Please note that we may still use any aggregated and de-identified Personal Information that does not identify any individual, and may also retain and use your information as necessary to comply with our lawful responsibilities, resolve disputes, and enforce our agreements.
International Data Transfers
Personal Information submitted to the Website or through the Services is sent our hosted service providers’ cloud servers which may be hosted in a number of different countries. These countries may not have similar data protection laws to those in your country of residence. However, we will always safeguard your information in harmony with this Policy wherever it is processed.

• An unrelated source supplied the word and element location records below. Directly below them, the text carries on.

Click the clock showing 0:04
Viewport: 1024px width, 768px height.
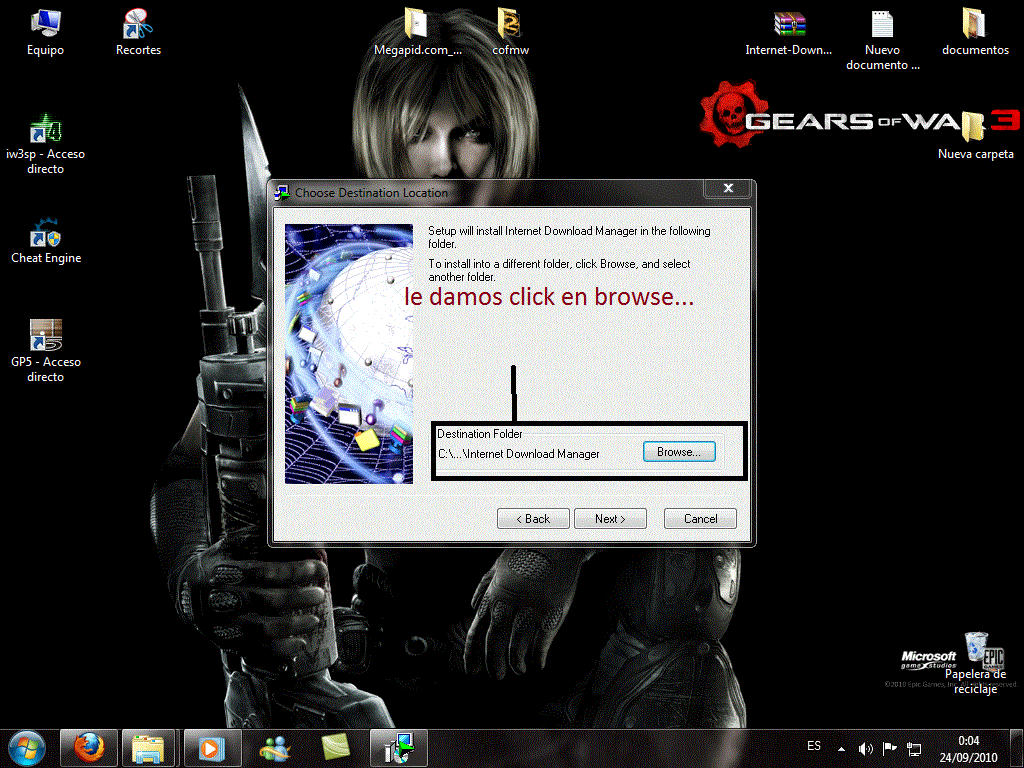point(968,747)
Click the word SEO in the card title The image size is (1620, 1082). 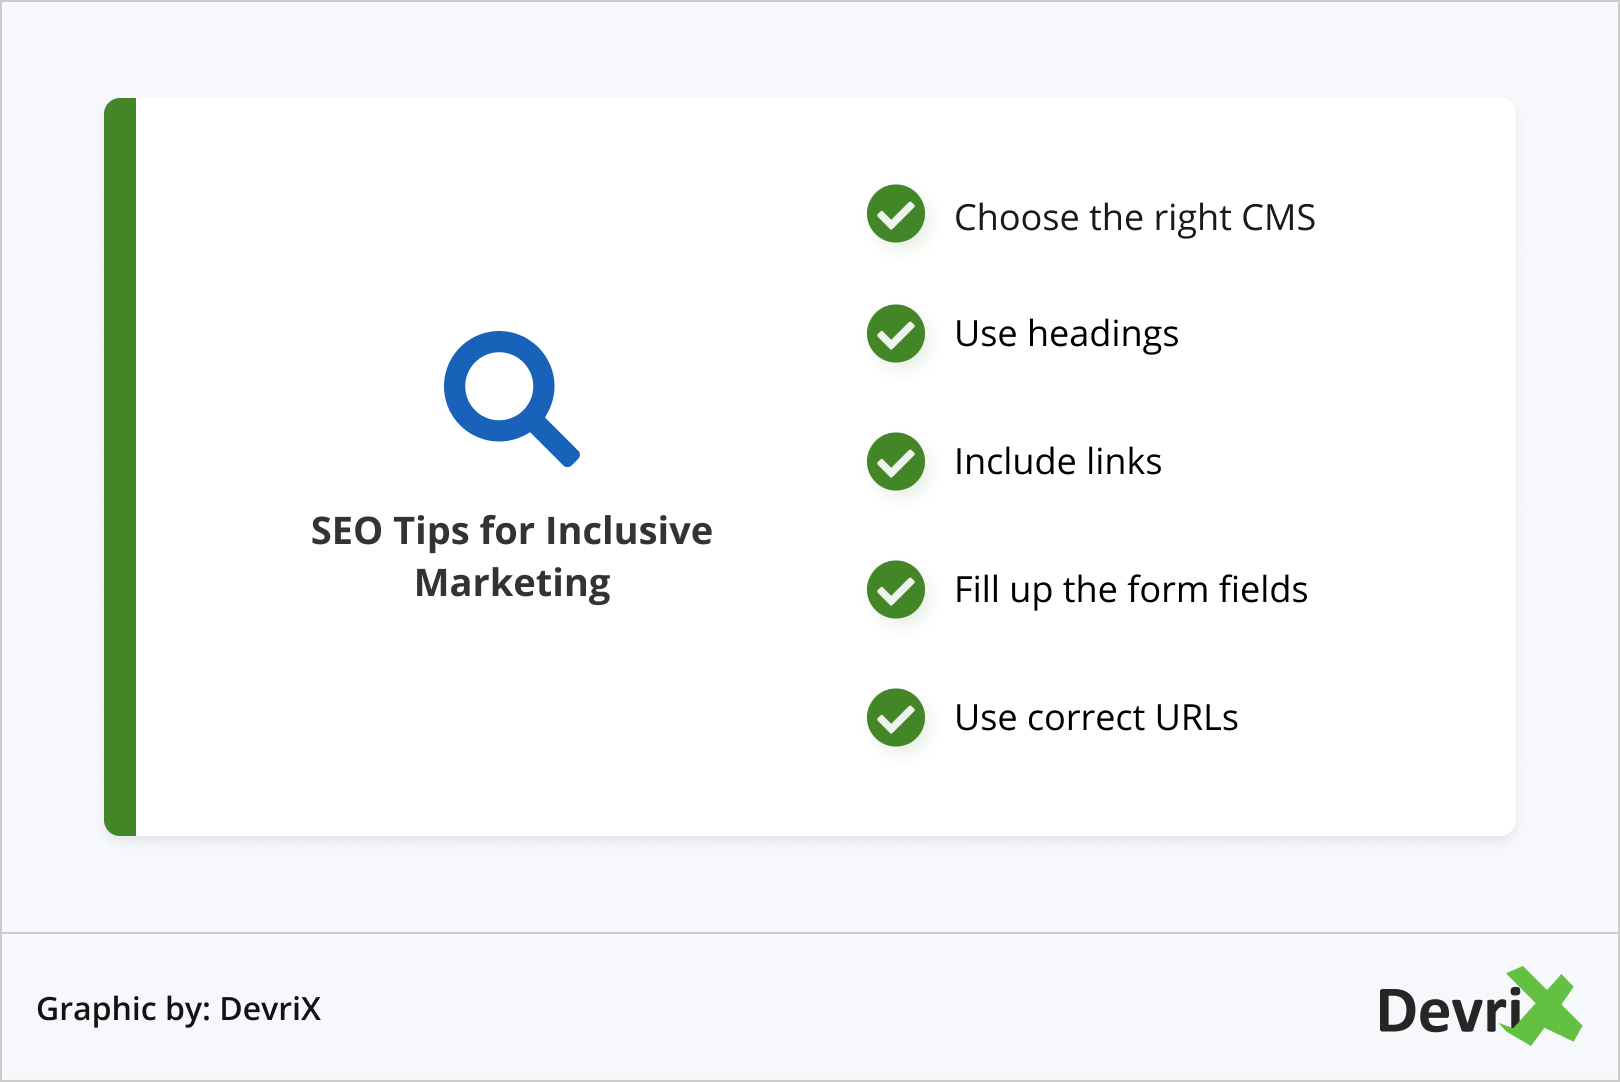pyautogui.click(x=346, y=531)
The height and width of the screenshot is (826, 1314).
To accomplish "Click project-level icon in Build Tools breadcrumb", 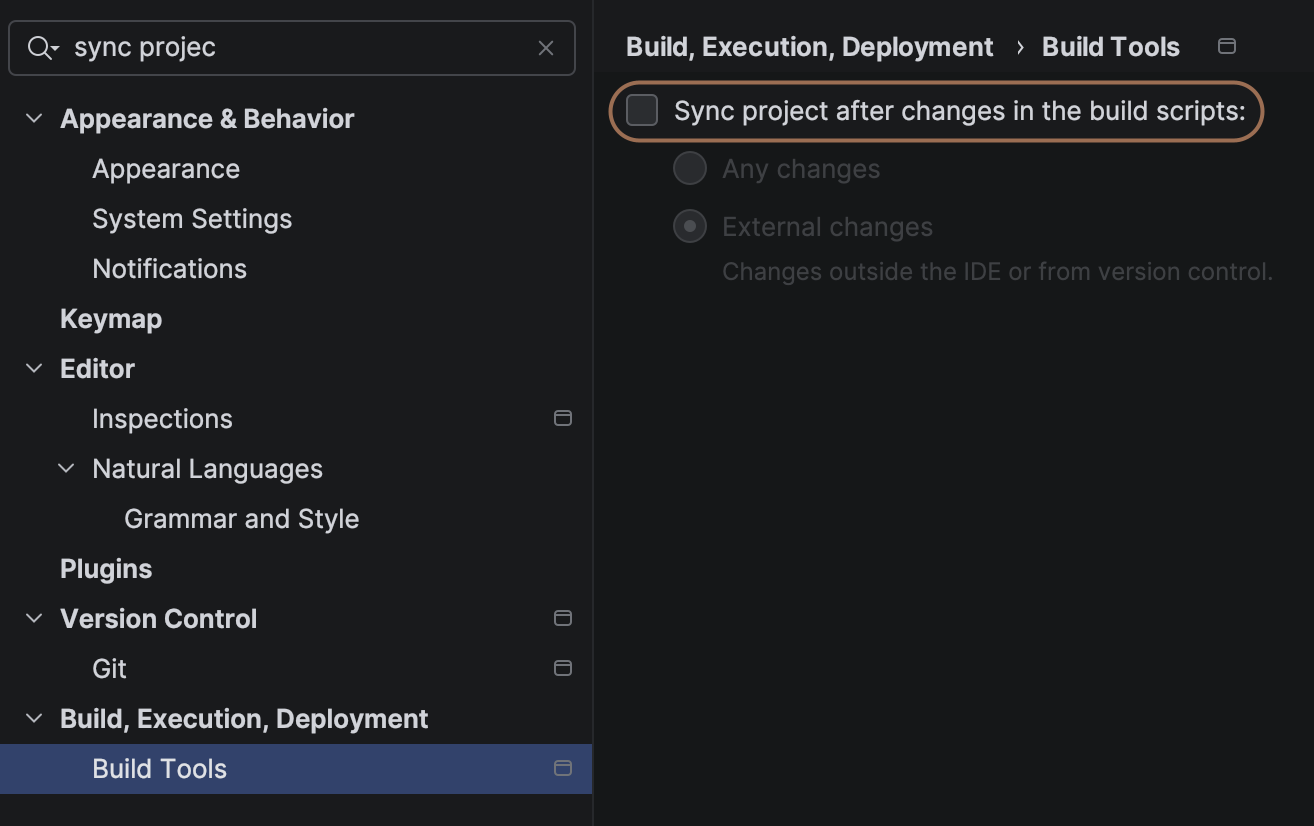I will 1227,47.
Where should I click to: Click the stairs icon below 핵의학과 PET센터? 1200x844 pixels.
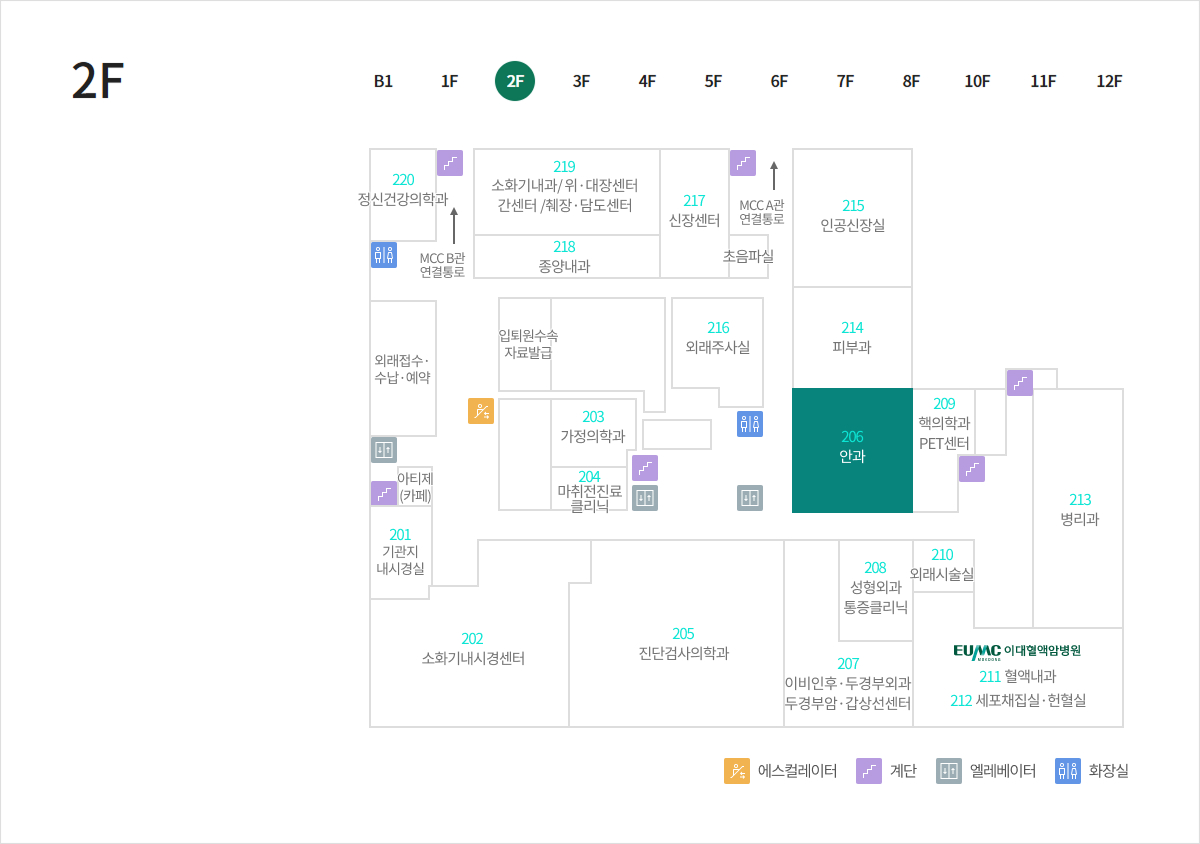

We do not knowingly gather or solicit personal information from anyone under the age of 18. If you are under 18, please do not attempt to register for the Services or send any Personal Information about yourself to us. If we learn that we have collected Personal Information from a child under age 18, we will delete that information as fast as possible. If you believe that a child under 18 may have provided us Personal Information, please contact us at support [at] DunkingbirdDesigns dot com.
For your ease, hyperlinks may be posted on the Website that link to other Websites (the “Linked Sites”). We are not responsible for, and this Policy does not apply to, the privacy practices of any Linked Sites or of any companies that we do not own or control. Linked Sites may gather information in addition to that which we gather on the Website. We do not recommend any of these Linked Sites, the services or products described or offered on such Linked Sites, or any of the content contained on the Linked Sites. We encourage you to read the Policy of each Linked Site that you visit to comprehend how the information that is gathered about you is used and secured.
Changes to the Policy
We are constantly trying to improve our Website and Services, so we may need to modify this Policy from time to time as well. We will alert you to material changes by, for example, placing a notice on our Website and/or by sending you an email (if you have registered your e-mail details with us) when we are required to do so by applicable law. You can see when this Policy was last updated by checking the date at the bottom of this page. You are responsible for periodically reviewing this Policy.